Here the data here is not sorted. We can insert a new value with the append method.

>>> collection.append(5)
>>> collection
[3, 6, 17, 9, 5]

The second requirement, to see if a given item is in the collection, is trivial.

>>> 9 in collection
>>> 8 in collection

And if Python didn't have the in operator, we could create function like the following. Notice that this is a recursive function. It could also be written with a while or for loop. But this recursion will hopefully lead into more complex structures later.

>>> def contains(collection, value) :
...     if not collection           : return False    # collection empty
...     elif value == collection[0] : return True     # value is in the first slot
...     else : return contains(collection[1:], value) # value is somewhere futher?
>>> contains(collection, 5)
>>> contains(collection, 10)
>>> def contains(collection, value) :
...     if not collection           : return False
...     elif value == collection[0] : return True
...     elif value <  collection[0] : return False     # only if sorted
...     else : return contains(collection[1:], value)

The third requirement to remove a value can be done by splicing around the value. Here we'll use a for loop to find the split point.

>>> def remove(collection, value) :
...     for i in range(len(collection)) :
...        if value == collection[i] :
...            return collection[0:i]+collection[i+1:]  # remove and rejoin

Linked Lists

Linked lists consists of nodes containing both a value and a pointer to the next node. Linked lists only make sense when they are sorted.

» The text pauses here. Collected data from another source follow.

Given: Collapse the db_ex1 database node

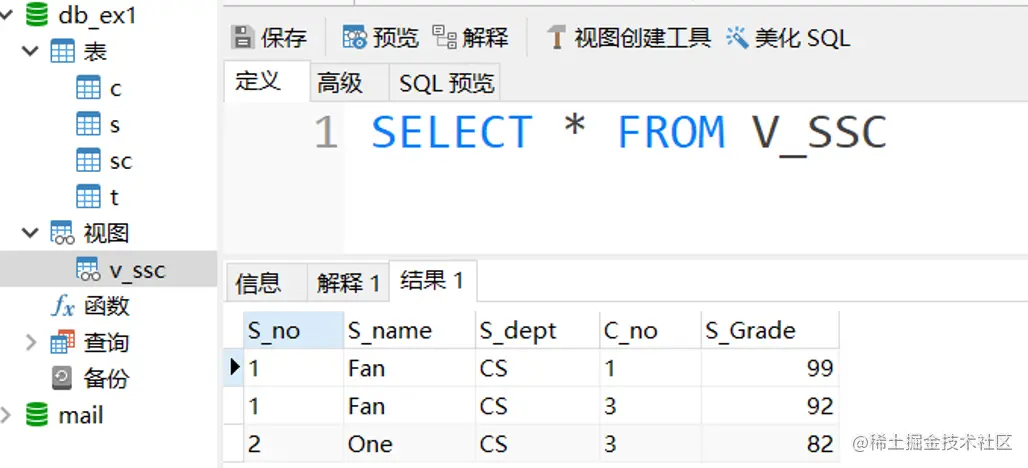Looking at the screenshot, I should [x=9, y=15].
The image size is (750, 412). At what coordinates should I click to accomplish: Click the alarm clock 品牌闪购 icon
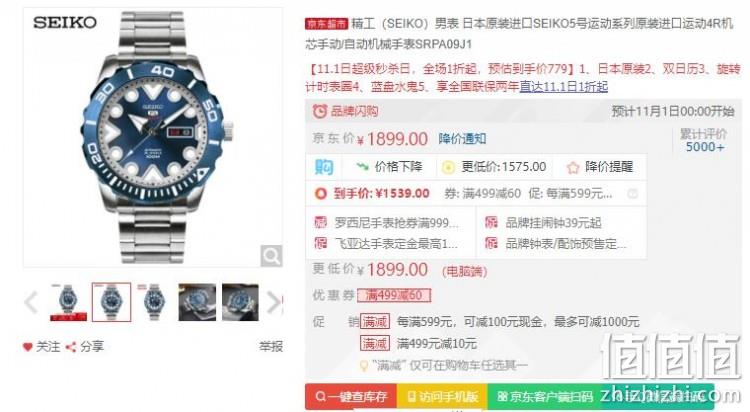pos(320,111)
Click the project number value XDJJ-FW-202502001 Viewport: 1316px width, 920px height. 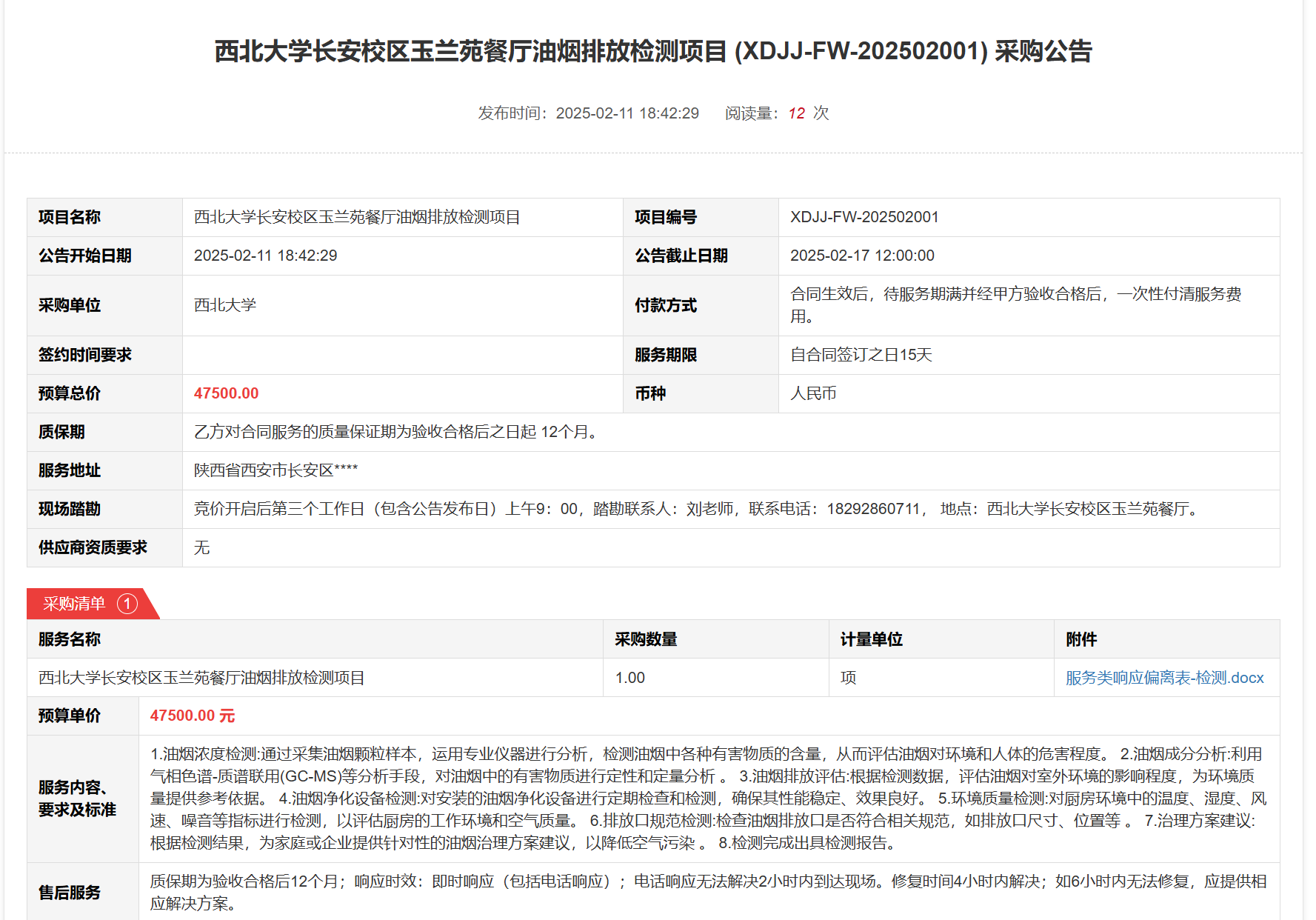click(x=864, y=217)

We can make nodes using a simple 2 element Python list for each node. The first element in the node is the value and second element points to the next node. In the last node the second element is the value None. Here is an example.

>>> import lists
>>> print lists.sampleList     # linked list is a nested
[10, [20, [30, [40, None]]]]

The Python function id provides a unique identifier for values, including structures like lists and dictionaries. It may well be the address in memory where the value is stored. Unique values are stored just once.

>>> a = 541
>>> id(a)         # shows value *541* resides in memory at 36300744
>>> b = a
>>> id(b)
36300744          # b == a since they point at the same value
>>> id(b), b
(36300744, 541)
>>> a = 542       # changing the value of *a*
>>> id(a), a
(36300768, 542)

Function lists.showLinks uses the id function to show the links. Notice that even the value None has a home at 9392928.

>>> l = lists.sampleList
>>> lists.showLinks(l)              # id of node, value, id of next node
140107872758600: 10 140107872758672
140107872758672: 20 140107872685088
140107872685088: 30 140107872683864
140107872683864: 40 9392928

Here is a function contains to walk a linked list

18 def contains(l, value) :
19     if   l == None     : return False
20     elif l[0] == value : return True
21     else               : return contains(l[1],value)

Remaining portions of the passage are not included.